#### WHAT IS EXPECTED
Collect every row that contains the word "Total" and copy each of those rows in full.

— Begin RECORDED DATA —

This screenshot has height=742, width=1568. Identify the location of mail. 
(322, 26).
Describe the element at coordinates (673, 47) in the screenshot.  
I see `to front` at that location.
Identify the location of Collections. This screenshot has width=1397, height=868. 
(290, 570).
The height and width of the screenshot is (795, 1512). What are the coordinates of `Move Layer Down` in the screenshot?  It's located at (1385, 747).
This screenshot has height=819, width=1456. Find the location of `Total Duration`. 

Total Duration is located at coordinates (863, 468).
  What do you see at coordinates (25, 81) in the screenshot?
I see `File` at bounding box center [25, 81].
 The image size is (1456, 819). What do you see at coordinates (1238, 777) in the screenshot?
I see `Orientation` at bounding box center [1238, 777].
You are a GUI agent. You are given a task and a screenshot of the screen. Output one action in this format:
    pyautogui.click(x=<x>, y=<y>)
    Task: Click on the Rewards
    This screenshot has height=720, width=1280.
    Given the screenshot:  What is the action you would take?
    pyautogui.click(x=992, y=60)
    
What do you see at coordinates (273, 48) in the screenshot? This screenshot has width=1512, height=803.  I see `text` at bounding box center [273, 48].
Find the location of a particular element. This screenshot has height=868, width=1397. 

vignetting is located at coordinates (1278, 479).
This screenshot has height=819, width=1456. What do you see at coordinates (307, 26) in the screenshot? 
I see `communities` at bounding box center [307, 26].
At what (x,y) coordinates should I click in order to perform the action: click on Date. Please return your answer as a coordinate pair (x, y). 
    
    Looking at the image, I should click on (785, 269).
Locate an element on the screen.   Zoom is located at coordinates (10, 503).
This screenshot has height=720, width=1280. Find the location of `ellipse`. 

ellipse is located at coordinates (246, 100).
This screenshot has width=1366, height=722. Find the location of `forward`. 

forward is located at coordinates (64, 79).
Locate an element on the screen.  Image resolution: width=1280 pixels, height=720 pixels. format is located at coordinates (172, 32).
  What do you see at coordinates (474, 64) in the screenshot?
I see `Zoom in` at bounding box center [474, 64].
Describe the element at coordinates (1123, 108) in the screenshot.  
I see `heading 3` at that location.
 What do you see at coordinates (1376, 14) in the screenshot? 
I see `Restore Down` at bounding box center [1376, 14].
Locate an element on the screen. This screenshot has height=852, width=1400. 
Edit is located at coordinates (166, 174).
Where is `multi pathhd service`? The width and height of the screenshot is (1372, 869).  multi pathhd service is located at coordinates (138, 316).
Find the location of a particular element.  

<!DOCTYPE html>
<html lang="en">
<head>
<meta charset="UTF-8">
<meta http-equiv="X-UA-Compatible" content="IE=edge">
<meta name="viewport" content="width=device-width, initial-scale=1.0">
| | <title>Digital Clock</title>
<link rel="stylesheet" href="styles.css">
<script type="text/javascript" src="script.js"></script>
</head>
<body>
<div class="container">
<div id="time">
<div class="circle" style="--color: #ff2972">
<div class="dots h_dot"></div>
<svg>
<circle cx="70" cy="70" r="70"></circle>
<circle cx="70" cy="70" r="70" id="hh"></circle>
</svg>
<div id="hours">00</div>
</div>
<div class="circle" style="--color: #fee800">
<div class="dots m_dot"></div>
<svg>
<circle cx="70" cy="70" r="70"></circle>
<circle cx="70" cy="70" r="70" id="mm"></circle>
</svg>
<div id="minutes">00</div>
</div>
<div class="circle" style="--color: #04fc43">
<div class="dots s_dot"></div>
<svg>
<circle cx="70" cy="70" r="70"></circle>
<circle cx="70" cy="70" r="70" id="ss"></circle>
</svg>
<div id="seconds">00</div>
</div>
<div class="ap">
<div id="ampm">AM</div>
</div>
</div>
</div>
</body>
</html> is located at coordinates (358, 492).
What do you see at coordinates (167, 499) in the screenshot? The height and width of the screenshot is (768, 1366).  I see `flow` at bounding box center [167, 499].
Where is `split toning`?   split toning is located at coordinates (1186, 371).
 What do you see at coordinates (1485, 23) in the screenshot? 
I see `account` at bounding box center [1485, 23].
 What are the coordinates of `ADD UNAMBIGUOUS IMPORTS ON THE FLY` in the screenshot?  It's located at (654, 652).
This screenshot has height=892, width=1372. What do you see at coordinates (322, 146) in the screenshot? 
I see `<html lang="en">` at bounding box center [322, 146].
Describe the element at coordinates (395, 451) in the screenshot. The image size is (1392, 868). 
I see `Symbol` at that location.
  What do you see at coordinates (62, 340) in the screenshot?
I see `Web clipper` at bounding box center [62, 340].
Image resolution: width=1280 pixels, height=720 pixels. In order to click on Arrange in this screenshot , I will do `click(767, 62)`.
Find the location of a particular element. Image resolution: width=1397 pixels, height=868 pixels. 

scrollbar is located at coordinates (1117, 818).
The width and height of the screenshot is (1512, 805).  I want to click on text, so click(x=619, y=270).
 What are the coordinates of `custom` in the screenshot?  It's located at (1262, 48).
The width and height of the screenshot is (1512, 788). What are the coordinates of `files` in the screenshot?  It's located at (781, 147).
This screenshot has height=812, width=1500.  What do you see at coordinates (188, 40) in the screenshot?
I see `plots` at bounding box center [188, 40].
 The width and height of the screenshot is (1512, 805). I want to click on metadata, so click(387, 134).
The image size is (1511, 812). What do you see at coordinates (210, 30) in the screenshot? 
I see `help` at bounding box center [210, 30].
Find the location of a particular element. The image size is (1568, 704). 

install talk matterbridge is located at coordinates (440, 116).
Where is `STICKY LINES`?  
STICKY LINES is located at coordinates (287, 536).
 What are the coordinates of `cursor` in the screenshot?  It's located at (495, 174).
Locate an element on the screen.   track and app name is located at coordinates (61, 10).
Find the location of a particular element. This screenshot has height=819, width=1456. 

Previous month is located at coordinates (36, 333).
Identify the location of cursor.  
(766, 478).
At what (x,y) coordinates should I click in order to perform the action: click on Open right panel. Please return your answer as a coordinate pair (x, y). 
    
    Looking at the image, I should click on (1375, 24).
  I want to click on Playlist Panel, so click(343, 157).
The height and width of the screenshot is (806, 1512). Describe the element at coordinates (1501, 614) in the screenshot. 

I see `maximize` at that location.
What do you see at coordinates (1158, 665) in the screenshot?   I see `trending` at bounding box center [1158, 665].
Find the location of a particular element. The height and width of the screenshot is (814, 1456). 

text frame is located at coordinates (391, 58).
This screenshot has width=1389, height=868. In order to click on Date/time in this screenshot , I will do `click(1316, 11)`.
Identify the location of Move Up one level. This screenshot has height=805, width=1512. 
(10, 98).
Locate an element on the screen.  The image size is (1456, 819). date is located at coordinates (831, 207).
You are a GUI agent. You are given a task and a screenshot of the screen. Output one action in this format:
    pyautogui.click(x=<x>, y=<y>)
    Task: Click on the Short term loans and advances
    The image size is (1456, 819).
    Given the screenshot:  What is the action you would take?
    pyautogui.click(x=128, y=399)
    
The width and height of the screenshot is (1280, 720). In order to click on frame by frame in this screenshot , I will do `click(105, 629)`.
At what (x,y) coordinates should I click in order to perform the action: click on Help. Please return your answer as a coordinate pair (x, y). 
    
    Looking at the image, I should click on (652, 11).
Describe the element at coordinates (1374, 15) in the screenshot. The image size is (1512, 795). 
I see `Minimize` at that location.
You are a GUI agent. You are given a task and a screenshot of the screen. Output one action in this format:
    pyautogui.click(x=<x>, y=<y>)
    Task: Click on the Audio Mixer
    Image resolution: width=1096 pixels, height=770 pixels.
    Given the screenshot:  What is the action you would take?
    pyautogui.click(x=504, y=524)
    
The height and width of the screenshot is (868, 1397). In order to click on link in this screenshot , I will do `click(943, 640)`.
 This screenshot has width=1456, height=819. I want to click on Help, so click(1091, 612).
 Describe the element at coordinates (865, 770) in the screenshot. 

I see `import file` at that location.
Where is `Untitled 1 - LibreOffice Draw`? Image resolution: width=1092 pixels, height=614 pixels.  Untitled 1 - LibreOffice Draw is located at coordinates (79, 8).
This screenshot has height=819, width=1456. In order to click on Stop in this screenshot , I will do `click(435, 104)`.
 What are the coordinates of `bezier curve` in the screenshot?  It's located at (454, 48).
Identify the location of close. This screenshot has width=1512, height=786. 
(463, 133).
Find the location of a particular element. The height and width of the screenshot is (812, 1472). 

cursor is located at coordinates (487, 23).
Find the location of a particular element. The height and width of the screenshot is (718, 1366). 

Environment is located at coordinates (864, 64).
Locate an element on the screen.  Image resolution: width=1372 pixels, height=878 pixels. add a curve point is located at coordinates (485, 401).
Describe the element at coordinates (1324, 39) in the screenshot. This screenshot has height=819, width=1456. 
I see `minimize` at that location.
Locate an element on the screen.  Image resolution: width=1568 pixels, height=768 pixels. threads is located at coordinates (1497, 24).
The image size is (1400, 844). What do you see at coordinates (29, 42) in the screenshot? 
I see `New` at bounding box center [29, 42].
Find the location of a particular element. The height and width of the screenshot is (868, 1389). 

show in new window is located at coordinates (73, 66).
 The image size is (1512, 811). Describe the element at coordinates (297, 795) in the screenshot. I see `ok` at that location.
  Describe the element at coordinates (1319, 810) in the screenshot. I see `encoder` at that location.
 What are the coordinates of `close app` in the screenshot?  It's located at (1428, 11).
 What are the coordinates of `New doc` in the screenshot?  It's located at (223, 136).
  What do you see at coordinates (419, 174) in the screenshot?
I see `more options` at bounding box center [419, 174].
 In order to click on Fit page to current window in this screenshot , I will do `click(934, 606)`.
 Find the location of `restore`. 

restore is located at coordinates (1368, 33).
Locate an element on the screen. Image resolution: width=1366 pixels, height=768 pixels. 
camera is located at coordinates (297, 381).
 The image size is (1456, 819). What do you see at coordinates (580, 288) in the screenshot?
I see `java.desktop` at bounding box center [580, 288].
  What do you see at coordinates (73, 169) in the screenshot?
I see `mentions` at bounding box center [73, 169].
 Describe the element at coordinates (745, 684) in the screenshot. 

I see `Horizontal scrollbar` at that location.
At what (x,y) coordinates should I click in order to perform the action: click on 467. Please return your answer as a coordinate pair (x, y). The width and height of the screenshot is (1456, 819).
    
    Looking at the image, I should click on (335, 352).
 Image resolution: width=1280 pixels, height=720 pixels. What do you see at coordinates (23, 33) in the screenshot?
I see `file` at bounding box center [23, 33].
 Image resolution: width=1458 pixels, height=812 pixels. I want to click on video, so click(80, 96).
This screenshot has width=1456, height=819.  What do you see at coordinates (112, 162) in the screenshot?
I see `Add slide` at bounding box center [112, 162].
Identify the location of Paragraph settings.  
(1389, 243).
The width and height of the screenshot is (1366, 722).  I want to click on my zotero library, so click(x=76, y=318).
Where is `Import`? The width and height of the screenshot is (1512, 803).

— End RECORDED DATA —

#### COMPLETE ANSWER
This screenshot has height=819, width=1456. Find the location of `Total Duration`. 
Total Duration is located at coordinates (863, 468).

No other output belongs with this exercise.